A Aneel argumenta que a transferência dos serviços para os municípios foi decidida com o objetivo de reduzir custos para o consumidor, já que a tarifa seria mais cara com os ativos pertencendo às distribuidoras. A agência aponta ainda que a Constituição Federal prevê que a iluminação pública é responsabilidade dos municípios, que podem cobrar contribuições específicas para o serviço.
Maurício de Oliveira, gerente de procedimentos comerciais da Copel, explica que a transferência dos ativos de iluminação pública para os municípios é um processo de médio a longo prazo: primeiro, é feita a negociação com a prefeitura; depois, a avaliação do acervo a ser transferido; por fim, ocorre a anuência da Aneel e a assinatura do contrato entre a distribuidora e a administração municipal.

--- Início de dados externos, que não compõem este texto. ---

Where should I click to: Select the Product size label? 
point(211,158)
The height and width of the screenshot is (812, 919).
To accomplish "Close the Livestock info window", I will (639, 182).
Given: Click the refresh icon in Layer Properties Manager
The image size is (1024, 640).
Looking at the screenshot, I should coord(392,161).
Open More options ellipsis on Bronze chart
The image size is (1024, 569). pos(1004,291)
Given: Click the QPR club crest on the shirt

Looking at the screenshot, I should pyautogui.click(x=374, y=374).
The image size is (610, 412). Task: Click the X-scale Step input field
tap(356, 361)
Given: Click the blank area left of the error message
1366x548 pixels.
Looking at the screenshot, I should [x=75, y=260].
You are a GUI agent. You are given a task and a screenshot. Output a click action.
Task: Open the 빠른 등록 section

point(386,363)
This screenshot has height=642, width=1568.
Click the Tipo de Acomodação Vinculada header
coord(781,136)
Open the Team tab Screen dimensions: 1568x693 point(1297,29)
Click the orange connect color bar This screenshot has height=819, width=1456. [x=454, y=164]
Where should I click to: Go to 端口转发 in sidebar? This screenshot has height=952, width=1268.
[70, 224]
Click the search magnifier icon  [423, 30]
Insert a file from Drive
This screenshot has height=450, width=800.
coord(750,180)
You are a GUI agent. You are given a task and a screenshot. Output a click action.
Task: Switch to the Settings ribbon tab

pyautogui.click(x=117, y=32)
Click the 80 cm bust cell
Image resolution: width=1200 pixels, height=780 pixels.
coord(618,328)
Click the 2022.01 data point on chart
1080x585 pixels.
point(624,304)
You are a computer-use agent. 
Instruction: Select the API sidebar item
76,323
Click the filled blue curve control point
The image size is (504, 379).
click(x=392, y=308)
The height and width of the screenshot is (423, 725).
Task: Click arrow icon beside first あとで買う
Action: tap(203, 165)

''Começamos as negociações já há algum tempo, porque, para que o prazo seja cumprido, não podemos deixar para perto da data-limite. Mas não podemos fazer nada sem haver acordo. Alguns municípios não aceitaram a princípio o processo, depois mudaram de posição'', relata Oliveira.
Ele explica que os 134 municípios paranaenses ainda pendentes com a resolução estão em etapas variadas do procedimento: alguns estão em negociações preliminares, outros já encaminharam ofícios comunicando que aceitam a transferência e há aqueles que já receberam anuência da Aneel, faltando apenas a assinatura do contrato.
''É algo que não pode ser feito de um mês para o outro, porque as prefeituras terão que contratar equipes, adquirir materiais'', explica o gerente. ''Se o prazo de setembro de 2012 for mantido, alguns municípios teriam dificuldades. Pelo fato de o processo ser anual, teria que ter sido incluído no orçamento de 2012. Este, inclusive, foi um dos grandes argumentos para a postergação para 2013, que ainda não é oficial, mas já foi sinalizada e tudo indica que a Aneel não deve voltar atrás'', afirma Oliveira.
O gerente alega que a transferência dos ativos de iluminação pública para os municípios é um ''processo ideal'' para as distribuidoras, mas não pela questão financeira. ''Pela proximidade com a população, pela logística, é mais fácil para a prefeitura exercer esse serviço. A Aneel entendeu pela delegação de atividade típica de município para os municípios'', justifica.(F.G.)